[SUPPLIED RECORDS]
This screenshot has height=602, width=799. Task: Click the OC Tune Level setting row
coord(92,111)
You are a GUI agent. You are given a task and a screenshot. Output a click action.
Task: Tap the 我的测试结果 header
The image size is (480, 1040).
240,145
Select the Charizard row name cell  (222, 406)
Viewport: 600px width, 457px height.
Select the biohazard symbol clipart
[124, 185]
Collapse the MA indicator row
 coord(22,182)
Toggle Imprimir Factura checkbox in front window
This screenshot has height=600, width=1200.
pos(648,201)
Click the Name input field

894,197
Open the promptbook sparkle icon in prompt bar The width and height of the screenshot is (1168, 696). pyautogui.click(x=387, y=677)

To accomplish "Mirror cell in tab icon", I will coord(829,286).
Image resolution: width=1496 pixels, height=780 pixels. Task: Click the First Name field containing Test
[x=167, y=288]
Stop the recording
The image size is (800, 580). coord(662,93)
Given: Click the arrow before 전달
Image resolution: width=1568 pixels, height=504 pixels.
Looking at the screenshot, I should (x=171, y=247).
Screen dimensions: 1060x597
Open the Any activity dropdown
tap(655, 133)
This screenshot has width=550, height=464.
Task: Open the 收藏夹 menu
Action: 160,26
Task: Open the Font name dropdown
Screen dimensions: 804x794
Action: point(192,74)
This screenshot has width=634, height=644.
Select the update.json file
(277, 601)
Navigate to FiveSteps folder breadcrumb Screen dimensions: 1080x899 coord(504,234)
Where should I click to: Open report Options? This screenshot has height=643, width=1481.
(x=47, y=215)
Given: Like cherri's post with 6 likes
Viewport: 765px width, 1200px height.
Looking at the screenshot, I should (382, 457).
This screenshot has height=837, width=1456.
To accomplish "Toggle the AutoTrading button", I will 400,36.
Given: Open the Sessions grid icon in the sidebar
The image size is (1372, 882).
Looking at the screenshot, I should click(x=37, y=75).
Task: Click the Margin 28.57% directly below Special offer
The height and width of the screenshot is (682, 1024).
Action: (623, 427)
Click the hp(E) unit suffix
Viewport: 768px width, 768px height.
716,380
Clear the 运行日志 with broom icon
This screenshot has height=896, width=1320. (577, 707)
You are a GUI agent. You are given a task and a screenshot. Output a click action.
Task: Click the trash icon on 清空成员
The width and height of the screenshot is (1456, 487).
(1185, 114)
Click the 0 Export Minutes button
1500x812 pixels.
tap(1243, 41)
[/SUPPLIED RECORDS]
● THE TASK:
Write out every entry verbatim.

● OUTPUT BELOW:
This screenshot has height=602, width=799. Task: Click the OC Tune Level setting row
coord(92,111)
You are a GUI agent. You are given a task and a screenshot. Output a click action.
Task: Tap the 我的测试结果 header
The image size is (480, 1040).
240,145
Select the Charizard row name cell  (222, 406)
Viewport: 600px width, 457px height.
Select the biohazard symbol clipart
[124, 185]
Collapse the MA indicator row
 coord(22,182)
Toggle Imprimir Factura checkbox in front window
This screenshot has height=600, width=1200.
pos(648,201)
Click the Name input field

894,197
Open the promptbook sparkle icon in prompt bar The width and height of the screenshot is (1168, 696). pyautogui.click(x=387, y=677)

To accomplish "Mirror cell in tab icon", I will coord(829,286).
Image resolution: width=1496 pixels, height=780 pixels. Task: Click the First Name field containing Test
[x=167, y=288]
Stop the recording
The image size is (800, 580). coord(662,93)
Given: Click the arrow before 전달
Image resolution: width=1568 pixels, height=504 pixels.
Looking at the screenshot, I should (x=171, y=247).
Screen dimensions: 1060x597
Open the Any activity dropdown
tap(655, 133)
This screenshot has width=550, height=464.
Task: Open the 收藏夹 menu
Action: 160,26
Task: Open the Font name dropdown
Screen dimensions: 804x794
Action: point(192,74)
This screenshot has width=634, height=644.
Select the update.json file
(277, 601)
Navigate to FiveSteps folder breadcrumb Screen dimensions: 1080x899 coord(504,234)
Where should I click to: Open report Options? This screenshot has height=643, width=1481.
(x=47, y=215)
Given: Like cherri's post with 6 likes
Viewport: 765px width, 1200px height.
Looking at the screenshot, I should (382, 457).
This screenshot has height=837, width=1456.
To accomplish "Toggle the AutoTrading button", I will 400,36.
Given: Open the Sessions grid icon in the sidebar
The image size is (1372, 882).
Looking at the screenshot, I should click(x=37, y=75).
Task: Click the Margin 28.57% directly below Special offer
The height and width of the screenshot is (682, 1024).
Action: (623, 427)
Click the hp(E) unit suffix
Viewport: 768px width, 768px height.
716,380
Clear the 运行日志 with broom icon
This screenshot has height=896, width=1320. (577, 707)
You are a GUI agent. You are given a task and a screenshot. Output a click action.
Task: Click the trash icon on 清空成员
The width and height of the screenshot is (1456, 487).
(1185, 114)
Click the 0 Export Minutes button
1500x812 pixels.
tap(1243, 41)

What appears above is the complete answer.